====== Material for this task

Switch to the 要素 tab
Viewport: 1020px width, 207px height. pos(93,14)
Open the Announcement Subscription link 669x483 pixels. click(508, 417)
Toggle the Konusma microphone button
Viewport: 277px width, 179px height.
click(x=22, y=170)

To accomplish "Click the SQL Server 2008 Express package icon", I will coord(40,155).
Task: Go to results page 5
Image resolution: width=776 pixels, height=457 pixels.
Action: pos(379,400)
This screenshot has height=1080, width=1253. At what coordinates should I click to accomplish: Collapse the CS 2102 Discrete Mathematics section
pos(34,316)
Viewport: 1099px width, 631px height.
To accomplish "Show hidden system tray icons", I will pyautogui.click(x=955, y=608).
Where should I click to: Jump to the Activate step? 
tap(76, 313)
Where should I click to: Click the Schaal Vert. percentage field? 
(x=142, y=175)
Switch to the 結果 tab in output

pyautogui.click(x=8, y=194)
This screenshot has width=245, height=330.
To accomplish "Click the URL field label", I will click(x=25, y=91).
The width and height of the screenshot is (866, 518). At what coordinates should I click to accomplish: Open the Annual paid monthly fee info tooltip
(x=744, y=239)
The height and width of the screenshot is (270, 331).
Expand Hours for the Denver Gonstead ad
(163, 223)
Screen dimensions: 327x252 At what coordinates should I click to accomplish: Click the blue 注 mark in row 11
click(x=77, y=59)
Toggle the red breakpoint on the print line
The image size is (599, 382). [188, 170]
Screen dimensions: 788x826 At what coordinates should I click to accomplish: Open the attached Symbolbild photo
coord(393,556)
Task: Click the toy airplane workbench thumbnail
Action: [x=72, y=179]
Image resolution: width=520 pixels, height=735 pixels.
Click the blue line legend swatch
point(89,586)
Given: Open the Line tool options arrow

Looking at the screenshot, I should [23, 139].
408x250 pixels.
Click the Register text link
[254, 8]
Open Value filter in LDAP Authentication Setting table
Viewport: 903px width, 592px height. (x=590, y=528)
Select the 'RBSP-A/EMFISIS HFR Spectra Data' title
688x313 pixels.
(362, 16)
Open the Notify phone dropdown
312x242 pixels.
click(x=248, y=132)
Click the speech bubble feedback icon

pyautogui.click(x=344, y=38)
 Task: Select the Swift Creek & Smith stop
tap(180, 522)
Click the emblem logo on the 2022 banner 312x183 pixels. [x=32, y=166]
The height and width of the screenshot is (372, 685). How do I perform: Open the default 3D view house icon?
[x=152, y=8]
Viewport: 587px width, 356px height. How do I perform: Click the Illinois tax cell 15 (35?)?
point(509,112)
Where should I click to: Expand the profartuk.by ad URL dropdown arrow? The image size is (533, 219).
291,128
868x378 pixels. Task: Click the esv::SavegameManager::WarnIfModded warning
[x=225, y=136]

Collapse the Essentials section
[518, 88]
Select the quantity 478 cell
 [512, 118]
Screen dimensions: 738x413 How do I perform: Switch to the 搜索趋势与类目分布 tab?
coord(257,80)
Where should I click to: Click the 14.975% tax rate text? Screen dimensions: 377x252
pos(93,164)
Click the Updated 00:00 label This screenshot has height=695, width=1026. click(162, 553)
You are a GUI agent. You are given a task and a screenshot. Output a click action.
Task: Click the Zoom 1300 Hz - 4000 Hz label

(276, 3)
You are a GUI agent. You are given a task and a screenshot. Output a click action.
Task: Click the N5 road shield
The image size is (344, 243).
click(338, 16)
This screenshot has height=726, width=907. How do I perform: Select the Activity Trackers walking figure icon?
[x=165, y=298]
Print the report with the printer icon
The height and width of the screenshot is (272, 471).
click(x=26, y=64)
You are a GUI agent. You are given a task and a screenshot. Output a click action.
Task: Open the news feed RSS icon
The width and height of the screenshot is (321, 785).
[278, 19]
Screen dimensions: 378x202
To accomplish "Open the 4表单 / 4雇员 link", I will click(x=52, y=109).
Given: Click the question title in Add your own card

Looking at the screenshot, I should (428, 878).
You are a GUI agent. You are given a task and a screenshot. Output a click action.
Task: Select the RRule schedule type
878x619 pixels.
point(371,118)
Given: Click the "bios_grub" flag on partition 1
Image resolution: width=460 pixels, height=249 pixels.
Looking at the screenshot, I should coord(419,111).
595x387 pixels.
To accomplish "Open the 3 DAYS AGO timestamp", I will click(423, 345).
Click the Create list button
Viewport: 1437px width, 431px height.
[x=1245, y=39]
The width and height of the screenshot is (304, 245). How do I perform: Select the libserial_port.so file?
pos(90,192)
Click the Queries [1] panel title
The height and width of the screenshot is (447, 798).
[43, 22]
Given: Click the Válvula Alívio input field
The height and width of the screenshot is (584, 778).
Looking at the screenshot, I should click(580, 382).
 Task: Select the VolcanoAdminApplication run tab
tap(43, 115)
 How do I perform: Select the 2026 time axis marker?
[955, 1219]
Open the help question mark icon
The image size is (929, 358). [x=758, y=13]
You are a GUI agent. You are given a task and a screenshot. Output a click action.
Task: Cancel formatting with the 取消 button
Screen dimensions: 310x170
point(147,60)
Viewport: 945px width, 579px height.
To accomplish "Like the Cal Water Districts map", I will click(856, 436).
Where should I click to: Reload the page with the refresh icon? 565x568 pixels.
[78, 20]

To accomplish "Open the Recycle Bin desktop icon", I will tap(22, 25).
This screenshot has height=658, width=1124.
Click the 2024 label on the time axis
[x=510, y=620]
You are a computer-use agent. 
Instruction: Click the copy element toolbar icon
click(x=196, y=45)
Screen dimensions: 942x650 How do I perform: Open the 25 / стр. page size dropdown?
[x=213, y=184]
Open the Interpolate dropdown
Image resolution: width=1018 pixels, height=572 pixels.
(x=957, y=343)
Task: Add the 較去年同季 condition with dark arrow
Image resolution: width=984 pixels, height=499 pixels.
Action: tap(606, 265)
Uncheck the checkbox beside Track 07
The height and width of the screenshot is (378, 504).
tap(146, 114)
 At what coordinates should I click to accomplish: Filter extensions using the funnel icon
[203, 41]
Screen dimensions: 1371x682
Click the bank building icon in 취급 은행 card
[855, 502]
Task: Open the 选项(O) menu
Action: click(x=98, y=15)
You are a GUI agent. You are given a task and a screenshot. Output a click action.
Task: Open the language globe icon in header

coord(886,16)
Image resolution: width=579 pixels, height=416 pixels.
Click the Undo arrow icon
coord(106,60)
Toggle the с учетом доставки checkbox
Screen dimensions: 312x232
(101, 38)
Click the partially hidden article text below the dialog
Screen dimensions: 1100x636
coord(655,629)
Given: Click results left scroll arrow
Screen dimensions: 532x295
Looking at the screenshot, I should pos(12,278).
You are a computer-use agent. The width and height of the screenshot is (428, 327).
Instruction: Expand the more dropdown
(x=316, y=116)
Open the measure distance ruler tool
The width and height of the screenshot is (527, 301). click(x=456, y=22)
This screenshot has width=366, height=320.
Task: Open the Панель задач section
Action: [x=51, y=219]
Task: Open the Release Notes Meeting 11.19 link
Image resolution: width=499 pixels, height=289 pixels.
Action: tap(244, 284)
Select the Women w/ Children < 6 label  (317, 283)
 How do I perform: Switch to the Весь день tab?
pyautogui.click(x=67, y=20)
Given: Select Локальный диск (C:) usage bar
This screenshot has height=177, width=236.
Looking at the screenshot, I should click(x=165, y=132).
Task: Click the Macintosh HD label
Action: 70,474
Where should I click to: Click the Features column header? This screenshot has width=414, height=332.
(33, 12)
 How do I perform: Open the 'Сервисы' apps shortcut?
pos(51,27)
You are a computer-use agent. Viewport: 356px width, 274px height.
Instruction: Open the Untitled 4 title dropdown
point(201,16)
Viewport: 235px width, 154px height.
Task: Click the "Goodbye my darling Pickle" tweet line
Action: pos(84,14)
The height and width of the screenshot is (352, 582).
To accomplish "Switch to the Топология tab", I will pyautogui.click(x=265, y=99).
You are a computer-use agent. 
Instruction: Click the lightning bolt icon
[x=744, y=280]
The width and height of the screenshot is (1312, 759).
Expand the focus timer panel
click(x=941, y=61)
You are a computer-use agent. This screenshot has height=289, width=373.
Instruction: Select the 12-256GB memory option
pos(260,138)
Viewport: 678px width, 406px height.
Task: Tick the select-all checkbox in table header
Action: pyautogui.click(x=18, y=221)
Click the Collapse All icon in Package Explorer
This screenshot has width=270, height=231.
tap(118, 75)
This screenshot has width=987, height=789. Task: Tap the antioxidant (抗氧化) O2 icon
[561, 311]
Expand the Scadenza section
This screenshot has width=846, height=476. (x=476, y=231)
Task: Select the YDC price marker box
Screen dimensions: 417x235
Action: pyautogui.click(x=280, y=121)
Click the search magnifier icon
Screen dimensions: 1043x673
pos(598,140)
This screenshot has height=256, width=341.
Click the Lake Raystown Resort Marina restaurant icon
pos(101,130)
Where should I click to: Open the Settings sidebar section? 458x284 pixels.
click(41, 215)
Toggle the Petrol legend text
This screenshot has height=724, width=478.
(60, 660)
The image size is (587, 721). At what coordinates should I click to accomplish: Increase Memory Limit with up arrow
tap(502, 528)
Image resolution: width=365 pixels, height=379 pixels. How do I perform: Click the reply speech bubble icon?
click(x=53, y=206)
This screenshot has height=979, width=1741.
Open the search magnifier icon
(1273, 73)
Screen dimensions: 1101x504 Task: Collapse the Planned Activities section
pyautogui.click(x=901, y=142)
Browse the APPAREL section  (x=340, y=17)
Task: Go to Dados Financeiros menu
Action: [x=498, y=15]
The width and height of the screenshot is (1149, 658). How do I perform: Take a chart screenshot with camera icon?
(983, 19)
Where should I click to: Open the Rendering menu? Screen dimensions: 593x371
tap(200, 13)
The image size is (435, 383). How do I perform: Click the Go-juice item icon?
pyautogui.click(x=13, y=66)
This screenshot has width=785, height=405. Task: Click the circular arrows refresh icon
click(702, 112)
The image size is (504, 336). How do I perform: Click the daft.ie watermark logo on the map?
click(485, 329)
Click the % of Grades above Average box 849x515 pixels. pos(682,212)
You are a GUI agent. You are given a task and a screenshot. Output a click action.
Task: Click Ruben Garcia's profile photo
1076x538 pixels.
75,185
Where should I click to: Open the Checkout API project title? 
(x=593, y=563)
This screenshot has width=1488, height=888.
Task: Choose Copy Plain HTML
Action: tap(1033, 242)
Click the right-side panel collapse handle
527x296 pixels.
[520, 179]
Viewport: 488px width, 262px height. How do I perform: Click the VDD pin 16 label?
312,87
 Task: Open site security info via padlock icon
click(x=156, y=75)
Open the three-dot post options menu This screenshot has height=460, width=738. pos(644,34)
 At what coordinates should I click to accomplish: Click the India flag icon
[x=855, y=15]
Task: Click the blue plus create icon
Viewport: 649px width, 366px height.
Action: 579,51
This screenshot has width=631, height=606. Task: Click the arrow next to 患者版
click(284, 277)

============

**Exercise goal:**
In the entries above, find the line holding "Browse the APPAREL" and the line holding "Task: Click Ruben Garcia's profile photo", then retype exactly those two lines and every line between them, and nothing else.

**Result of the task:**
Browse the APPAREL section  (x=340, y=17)
Task: Go to Dados Financeiros menu
Action: [x=498, y=15]
The width and height of the screenshot is (1149, 658). How do I perform: Take a chart screenshot with camera icon?
(983, 19)
Where should I click to: Open the Rendering menu? Screen dimensions: 593x371
tap(200, 13)
The image size is (435, 383). How do I perform: Click the Go-juice item icon?
pyautogui.click(x=13, y=66)
This screenshot has width=785, height=405. Task: Click the circular arrows refresh icon
click(702, 112)
The image size is (504, 336). How do I perform: Click the daft.ie watermark logo on the map?
click(485, 329)
Click the % of Grades above Average box 849x515 pixels. pos(682,212)
You are a GUI agent. You are given a task and a screenshot. Output a click action.
Task: Click Ruben Garcia's profile photo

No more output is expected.